En tout état de cause, qui dit plus d'attributions, dit devoir s’interroger sur la qualité et l’efficacité du dialogue social : quelles sont les conditions à réunir pour créer la confiance et permettre aux élus de s'approprier ces thématiques ?

Les sujets sont nombreux sur la table, à commencer la question centrale de la formation pour permettre aux partenaires sociaux de monter en compétence en matière de SSCT. Tout ne peut se résumer à une simple question de crédit d’heures de délégation…

L’enjeu des prochaines élections sera de bilanter ce qui a fonctionné et ce qui mérite d’être encore aménagé ou approfondi pour arriver à une maturité de fonctionnement.

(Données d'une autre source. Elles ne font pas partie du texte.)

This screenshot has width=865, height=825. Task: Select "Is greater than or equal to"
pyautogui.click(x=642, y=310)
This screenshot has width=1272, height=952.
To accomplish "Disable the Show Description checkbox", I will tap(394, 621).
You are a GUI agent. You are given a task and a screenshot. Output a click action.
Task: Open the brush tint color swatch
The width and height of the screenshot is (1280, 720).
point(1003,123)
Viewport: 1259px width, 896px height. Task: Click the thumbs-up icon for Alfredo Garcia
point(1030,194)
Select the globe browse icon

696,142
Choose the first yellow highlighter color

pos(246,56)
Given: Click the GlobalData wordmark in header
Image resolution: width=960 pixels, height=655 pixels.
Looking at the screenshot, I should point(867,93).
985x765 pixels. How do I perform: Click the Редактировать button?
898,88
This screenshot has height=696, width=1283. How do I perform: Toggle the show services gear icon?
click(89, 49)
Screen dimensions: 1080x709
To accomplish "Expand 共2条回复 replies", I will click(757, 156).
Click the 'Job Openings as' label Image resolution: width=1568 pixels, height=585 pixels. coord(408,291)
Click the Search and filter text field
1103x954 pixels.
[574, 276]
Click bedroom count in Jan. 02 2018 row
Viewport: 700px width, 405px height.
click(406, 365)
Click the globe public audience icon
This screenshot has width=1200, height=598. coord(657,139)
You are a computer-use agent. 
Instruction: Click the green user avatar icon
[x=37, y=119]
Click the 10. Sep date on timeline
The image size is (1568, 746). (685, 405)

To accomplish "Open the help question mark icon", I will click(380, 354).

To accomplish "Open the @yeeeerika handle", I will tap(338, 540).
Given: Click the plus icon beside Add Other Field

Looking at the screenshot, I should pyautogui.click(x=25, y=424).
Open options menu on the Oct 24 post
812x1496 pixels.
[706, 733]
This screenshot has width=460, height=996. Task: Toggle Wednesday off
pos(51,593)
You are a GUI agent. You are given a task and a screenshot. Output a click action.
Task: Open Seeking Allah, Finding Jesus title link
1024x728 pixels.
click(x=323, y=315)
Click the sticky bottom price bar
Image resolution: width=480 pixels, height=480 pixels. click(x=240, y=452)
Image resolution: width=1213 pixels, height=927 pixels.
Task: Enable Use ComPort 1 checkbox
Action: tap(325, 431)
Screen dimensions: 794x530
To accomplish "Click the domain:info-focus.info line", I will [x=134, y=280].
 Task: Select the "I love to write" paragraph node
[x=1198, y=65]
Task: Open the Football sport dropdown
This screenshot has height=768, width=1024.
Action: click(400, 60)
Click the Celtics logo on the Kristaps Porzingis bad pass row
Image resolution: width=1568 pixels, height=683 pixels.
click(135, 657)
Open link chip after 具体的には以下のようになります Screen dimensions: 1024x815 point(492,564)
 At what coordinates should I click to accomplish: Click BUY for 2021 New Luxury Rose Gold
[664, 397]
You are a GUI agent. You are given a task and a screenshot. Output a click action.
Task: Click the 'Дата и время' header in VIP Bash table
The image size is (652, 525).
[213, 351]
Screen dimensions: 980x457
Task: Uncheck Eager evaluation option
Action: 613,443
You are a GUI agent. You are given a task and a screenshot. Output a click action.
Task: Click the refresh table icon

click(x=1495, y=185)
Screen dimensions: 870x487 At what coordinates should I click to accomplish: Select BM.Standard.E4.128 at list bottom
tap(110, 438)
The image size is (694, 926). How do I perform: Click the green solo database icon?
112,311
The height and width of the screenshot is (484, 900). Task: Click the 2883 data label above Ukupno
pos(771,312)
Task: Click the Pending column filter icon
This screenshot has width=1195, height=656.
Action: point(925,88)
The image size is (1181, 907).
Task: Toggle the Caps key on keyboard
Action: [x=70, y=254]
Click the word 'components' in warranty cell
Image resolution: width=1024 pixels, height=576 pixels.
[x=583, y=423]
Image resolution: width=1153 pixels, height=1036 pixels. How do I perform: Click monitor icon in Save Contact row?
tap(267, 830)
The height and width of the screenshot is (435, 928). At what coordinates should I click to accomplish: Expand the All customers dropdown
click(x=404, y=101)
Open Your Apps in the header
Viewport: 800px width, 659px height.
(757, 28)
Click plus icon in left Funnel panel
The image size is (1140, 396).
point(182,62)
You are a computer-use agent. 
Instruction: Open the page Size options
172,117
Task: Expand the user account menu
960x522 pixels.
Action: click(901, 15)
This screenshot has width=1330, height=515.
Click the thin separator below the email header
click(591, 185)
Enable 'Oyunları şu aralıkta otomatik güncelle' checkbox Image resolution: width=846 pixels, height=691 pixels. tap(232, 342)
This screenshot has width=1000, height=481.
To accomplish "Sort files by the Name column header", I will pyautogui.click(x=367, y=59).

Quelles attributions confier à la CSSCT ? Faut-il que les élus se spécialisent ? Quels outils collaboratifs utiliser ? Comment adapter le fonctionnement en distanciel ? etc…

A ce sujet, un des axes à ne pas négliger porte sur la question de la proximité. Le rapport de France stratégie relève notamment que « l’effacement de la représentation de proximité apparaît comme une crainte récurrente ». Or, gardons ici à l’esprit que dans le domaine de la SSCT, il est important d’avoir une organisation permettant de prendre en considération les réalités du travail sur le terrain, et de pouvoir y apporter des solutions locales, le risque étant sinon de surcharger les ordres du jour du CSE.

En parallèle, ces évolutions pourront s’accompagner d’une montée en puissance du rôle du salarié référent santé-sécurité de l’entreprise, qui constitue un maillon quelque peu sous-mobilisé, mais pourtant indispensable du point de vue de la conduite de la démarche de prévention.

Précisons à ce sujet que la jurisprudence vient de rendre une décision qui pourrait faire bouger certaines lignes en la matière, en reconnaissant la possibilité pour le référent d’être éligible aux élections du CSE : « Dès lors qu'ils interviennent de façon ponctuelle lors des seules réunions visées à l'article L. 2314-3 du code du travail en matière de santé, de sécurité et des conditions de travail afin d'éclairer les membres du CSE et disposent d'une voix seulement consultative, le responsable du service de sécurité et des conditions de travail, ainsi que l'agent chargé de la sécurité et des conditions de travail, ne représentent pas l'employeur devant les institutions représentatives du personnel. Il en résulte qu'ils sont éligibles au CSE.(…) » (Cass. Soc. 19 janvier 2022, n° 19-25982).